Guerre dei dazi: è la fine del dollaro e la nascita di una moneta unica mondiale
L’effetto boomerang dello slogan “America great again” di Donald Trump. La sua politica porterà al crollo dei cespiti finanziari e degli immobili. I Paesi emergenti in difficoltà.
Milano (AsiaNews) - La gran parte dei commentatori economici mondiali sta fornendo all’opinione pubblica una versione profondamente errata degli effetti delle “guerre commerciali” in atto e scatenate dalle sanzioni commerciali alla Russia ed all’Iran e da ultimo dalle politiche tariffarie di Trump nei confronti della Cina e dell’Europa (di fatto contro l’industria automobilistica tedesca).
La gran parte di questi commentatori, ne sono convinto, sbagliano in perfetta buona fede. Sono, infatti, giornalisti che mai hanno studiato economia (economia politica, non economia aziendale –management – che è tutt’altra cosa – e nemmeno finanza, che pure è altra cosa).
Pochi ne capiscono davvero qualcosa.
L’effetto netto delle politiche economiche di Trump non è quello di riequilibrare gli sbilanci commerciali tra le diverse aree economiche del mondo. Il deficit del commercio estero statunitense è ai massimi da 10 anni ed è più che ovvio che l’economia americana sia in una fase di grande euforia, con crescita e forte riduzione della disoccupazione. Con tali premesse ci mancherebbe altro!
Chi loda Trump per questi successi, però, sbaglia di grosso. A questa fase apollinea ne seguirà una dionisiaca e distruttiva, nel più classico degli scontatissimi schemi hegeliani: tesi, antitesi, sintesi. La fine del QE [Quantitative Easing] è imminente, anche perché il denaro facile non può durare all’infinito.

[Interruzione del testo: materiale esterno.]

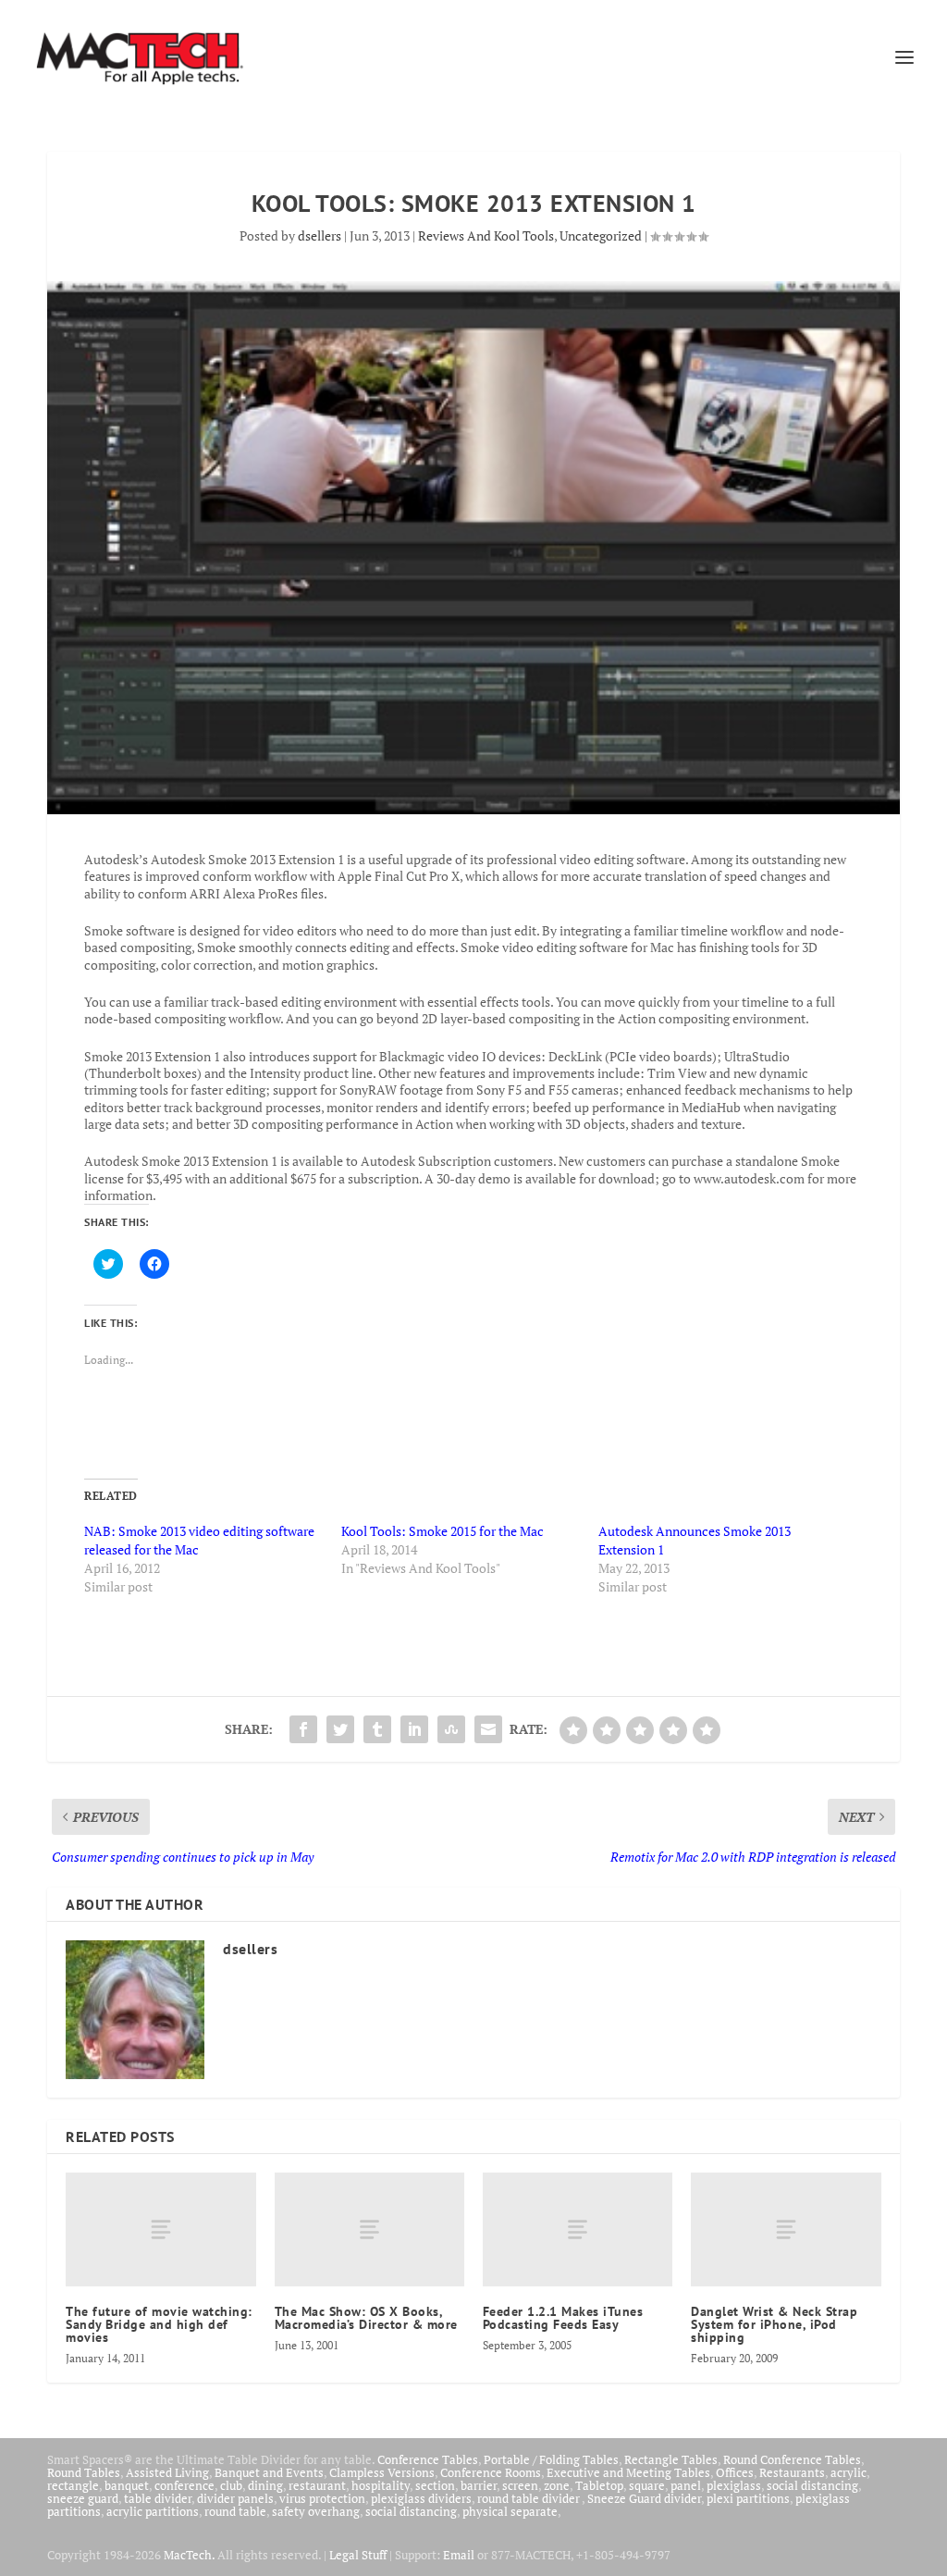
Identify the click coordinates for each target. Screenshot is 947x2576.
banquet (127, 2485)
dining (265, 2485)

In questo sbagliano di grosso i cosiddetti sovranisti, tipo alcuni degli economisti nostrani – di fatto keynesiani e “di sinistra” senza saperlo, con il loro accentuare lo statalismo nell’economia: la spesa pubblica in deficit prima o poi si paga.
Mi preme invece segnalare l’articolo di Brandon Smith in Alt-Market.com che riporto qui di seguito, perché dirama molta nebbia propalata ad arte.
La fine della QE, in tutto il mondo, comporta in primo luogo il crollo dei cespiti finanziari e di tutti i cosiddetti assets patrimoniali, azioni ed obbligazioni in primo luogo ma anche, seppure probabilmente in forma minore, gli immobili. Se ne dovrebbero avvantaggiare le materie prime, ma la caduta della produzione industriale, conseguente alla fine del QE all’infinito, induce a pensare che forse anche alcune materie prime industriali, come i metalli non ferrosi, non se la passeranno bene. Solo i beni rifugio, come i metalli preziosi, avranno una buona domanda ed aumenti delle quotazioni. Soprattutto però l’effetto combinato delle guerre tariffarie e di sanzioni varie comporterà delle difficoltà per i Paesi emergenti e la fuga di questi ultimi dal dollaro.
La conseguenza sarà lo sviluppo di sistemi di pagamento alternativi al dollaro negli scambi commerciali mondiali. Sarà la fine del ruolo del dollaro come moneta di riserva mondiale.
In tal modo ci sarebbe la fine del sistema che ha dominato gli ultimi decenni, anzi gli ultimi 70 anni, da Bretton Woods ad oggi.
Questo dunque è il paradosso: Trump, che vuole fare l’America di nuovo grande finirà per affossare il sistema finanziario basato sul dollaro.
Non so se Trump ne sia consapevole. Certo alla Fed lo sono, perché lì ci sono persone che di economia se ne intendono davvero. Sono però tutti keynesiani e perciò il loro scopo ultimo è la moneta unica mondiale, i Diritti Speciali di Prelievo, SDR in inglese. È infatti quello che auspicava Keynes, intellettuale progressista, libertino “laico”.
La moneta unica mondiale comporterà una forma di “governance” mondiale. A questo ci dobbiamo preparare perché questo governo mondiale sarà “laico”, progressista, libertino, senza confini nazionali, tollerante di ogni deviazione ma del tutto intollerante nei confronti di ogni vera opposizione.